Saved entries

====================

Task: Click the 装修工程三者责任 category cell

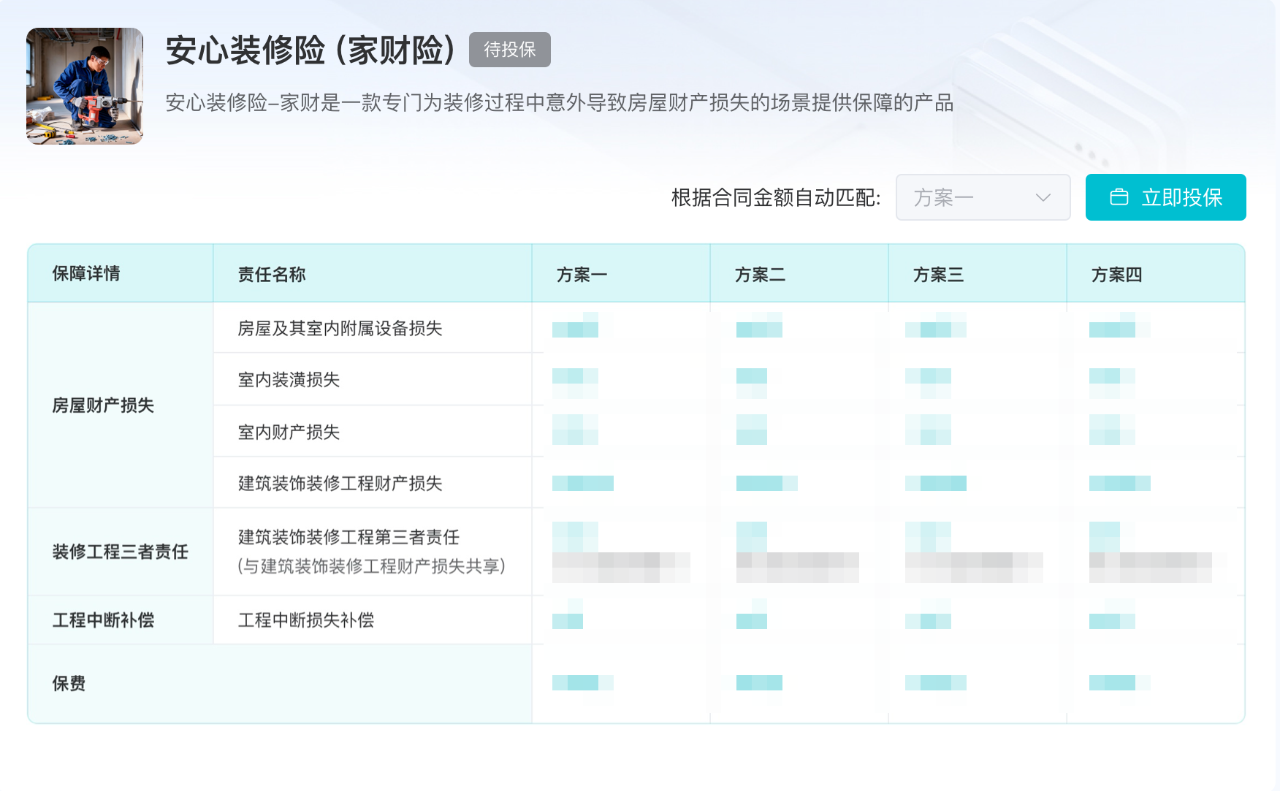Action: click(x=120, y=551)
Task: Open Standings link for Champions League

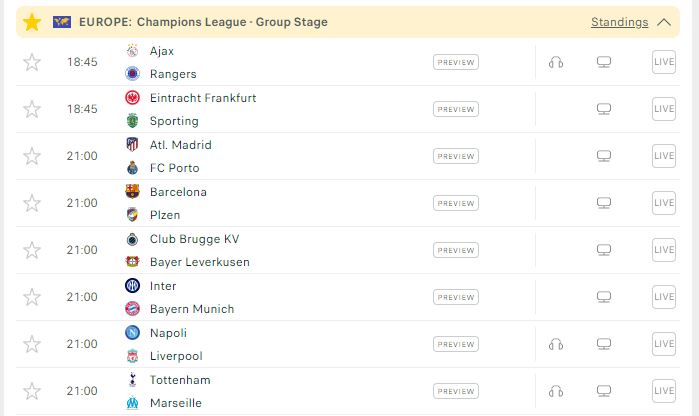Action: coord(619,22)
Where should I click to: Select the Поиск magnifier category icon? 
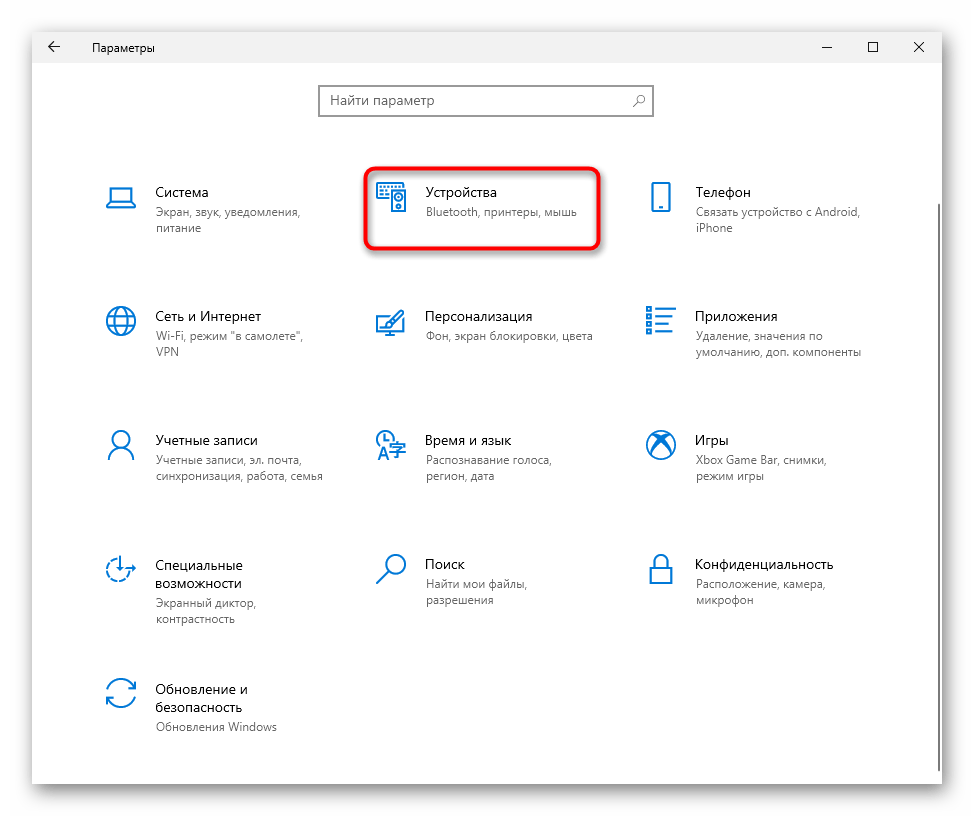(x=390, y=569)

====================

### Directions:
For each record above, write out every line exactly and skip the pictures.

### Solution to this exercise:
Task: Click the 装修工程三者责任 category cell

Action: click(x=120, y=551)
Task: Open Standings link for Champions League

Action: coord(619,22)
Where should I click to: Select the Поиск magnifier category icon? 
(x=390, y=569)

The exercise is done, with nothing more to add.